Seki usually appears in a cramped space where a Black group and a White group are wedged against each other with one or more shared empty points between them. If either player tries to fill a shared liberty to start capturing, they reduce their own group's liberties first and get captured instead.

So both sides simply stop. Neither can attack without losing, and both groups stay alive — a truce enforced by the rules rather than by two eyes.

Why neither side can move

The key is the shared liberties, called dame. Filling one is a move that helps your opponent capture you before you can capture them. Because the first player to break the standoff loses the race, the correct play for both sides is to leave it alone.

How seki is scored

In a seki, the shared empty points usually belong to no one — they count as neutral, not as territory for either player. The stones themselves are alive and are not removed at the end. This is why recognizing seki matters: miscounting a standoff as dead or as territory can swing the whole game.

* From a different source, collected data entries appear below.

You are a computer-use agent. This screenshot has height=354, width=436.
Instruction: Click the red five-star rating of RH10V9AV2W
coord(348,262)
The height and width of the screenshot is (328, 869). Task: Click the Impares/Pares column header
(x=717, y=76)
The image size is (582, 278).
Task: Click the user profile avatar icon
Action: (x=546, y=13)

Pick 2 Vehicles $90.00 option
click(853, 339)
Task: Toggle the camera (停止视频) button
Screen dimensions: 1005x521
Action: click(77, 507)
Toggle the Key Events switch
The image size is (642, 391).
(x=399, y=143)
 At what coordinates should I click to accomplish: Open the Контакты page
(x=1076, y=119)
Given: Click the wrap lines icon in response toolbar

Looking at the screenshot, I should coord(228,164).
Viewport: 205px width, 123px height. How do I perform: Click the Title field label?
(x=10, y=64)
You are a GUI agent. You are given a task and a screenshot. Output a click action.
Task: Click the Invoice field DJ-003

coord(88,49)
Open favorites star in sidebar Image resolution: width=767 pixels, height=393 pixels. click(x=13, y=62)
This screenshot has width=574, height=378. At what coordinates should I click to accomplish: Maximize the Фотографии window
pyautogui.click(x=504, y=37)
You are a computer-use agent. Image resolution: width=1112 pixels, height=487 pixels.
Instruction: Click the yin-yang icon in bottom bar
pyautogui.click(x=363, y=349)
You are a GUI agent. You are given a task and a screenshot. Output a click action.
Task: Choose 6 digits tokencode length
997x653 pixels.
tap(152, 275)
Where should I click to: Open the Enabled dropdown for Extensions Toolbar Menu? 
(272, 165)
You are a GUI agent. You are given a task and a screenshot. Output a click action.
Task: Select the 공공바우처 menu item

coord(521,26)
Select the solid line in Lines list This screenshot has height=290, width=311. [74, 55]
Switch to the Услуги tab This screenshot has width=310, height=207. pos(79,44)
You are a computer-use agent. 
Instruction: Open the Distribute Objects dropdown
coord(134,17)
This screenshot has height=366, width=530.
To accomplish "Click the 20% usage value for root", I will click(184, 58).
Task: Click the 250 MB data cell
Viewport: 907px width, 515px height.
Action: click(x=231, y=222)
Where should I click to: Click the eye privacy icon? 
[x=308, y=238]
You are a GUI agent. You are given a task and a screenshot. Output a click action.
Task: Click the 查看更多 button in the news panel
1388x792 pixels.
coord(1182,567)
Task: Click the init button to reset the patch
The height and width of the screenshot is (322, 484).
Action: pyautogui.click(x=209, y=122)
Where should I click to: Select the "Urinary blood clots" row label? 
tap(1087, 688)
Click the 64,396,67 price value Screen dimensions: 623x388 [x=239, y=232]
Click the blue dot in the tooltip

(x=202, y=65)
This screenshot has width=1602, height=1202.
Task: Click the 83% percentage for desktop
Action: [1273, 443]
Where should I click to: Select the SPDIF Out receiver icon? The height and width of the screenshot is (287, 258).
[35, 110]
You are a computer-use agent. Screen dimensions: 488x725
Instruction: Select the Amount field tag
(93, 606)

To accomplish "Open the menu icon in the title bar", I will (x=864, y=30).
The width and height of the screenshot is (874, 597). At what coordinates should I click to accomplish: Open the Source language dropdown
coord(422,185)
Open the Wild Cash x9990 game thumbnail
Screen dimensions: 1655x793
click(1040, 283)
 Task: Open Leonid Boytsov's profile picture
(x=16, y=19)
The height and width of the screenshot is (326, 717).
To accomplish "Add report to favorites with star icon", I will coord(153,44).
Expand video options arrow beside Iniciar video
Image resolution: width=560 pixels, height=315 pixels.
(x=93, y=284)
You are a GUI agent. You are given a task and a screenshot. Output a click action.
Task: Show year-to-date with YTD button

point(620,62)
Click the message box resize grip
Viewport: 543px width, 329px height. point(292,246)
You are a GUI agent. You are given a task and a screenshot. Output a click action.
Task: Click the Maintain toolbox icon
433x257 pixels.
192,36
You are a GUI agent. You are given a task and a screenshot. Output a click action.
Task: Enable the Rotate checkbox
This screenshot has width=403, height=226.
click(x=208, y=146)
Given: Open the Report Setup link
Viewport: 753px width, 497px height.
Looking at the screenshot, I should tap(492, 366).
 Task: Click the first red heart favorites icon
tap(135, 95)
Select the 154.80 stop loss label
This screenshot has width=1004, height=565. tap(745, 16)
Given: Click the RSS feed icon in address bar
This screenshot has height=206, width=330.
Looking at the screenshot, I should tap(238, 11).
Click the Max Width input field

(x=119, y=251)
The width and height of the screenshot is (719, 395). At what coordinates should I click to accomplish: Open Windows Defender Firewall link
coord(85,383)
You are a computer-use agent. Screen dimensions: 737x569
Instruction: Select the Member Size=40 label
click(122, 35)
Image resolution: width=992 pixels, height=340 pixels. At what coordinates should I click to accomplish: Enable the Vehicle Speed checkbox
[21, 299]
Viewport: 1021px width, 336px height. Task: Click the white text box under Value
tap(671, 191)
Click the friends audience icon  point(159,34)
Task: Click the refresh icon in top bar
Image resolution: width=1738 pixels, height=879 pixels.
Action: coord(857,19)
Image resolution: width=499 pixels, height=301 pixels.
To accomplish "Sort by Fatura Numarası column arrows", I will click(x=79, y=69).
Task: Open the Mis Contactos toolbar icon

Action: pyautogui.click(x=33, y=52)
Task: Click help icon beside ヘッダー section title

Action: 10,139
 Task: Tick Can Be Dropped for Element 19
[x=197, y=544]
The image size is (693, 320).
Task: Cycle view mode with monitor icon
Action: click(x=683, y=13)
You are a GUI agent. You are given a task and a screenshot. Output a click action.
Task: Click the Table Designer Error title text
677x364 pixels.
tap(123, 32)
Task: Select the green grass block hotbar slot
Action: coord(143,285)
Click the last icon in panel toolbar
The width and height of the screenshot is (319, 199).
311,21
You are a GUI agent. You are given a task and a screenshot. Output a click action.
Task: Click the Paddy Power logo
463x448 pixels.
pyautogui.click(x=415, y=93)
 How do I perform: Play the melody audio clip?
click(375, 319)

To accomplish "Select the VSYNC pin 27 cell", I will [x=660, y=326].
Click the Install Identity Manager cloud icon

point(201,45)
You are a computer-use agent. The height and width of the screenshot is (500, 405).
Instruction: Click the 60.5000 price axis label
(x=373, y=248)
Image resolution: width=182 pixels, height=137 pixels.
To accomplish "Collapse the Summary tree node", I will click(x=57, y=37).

Frequently asked questions

Do groups in seki need two eyes?
No — that is what makes seki special. Both groups live without two eyes because neither player can fill the shared liberties without being captured first. The standoff itself keeps them alive.
Who gets the points in a seki?
Usually nobody. The shared empty points between the groups count as neutral rather than as territory for either side, and the living stones stay on the board when the game is scored.
How do I avoid accidentally breaking a seki?
Don't fill the shared liberties between the two groups. In a seki, playing into the shared space almost always puts your own group into atari first, handing your opponent the capture.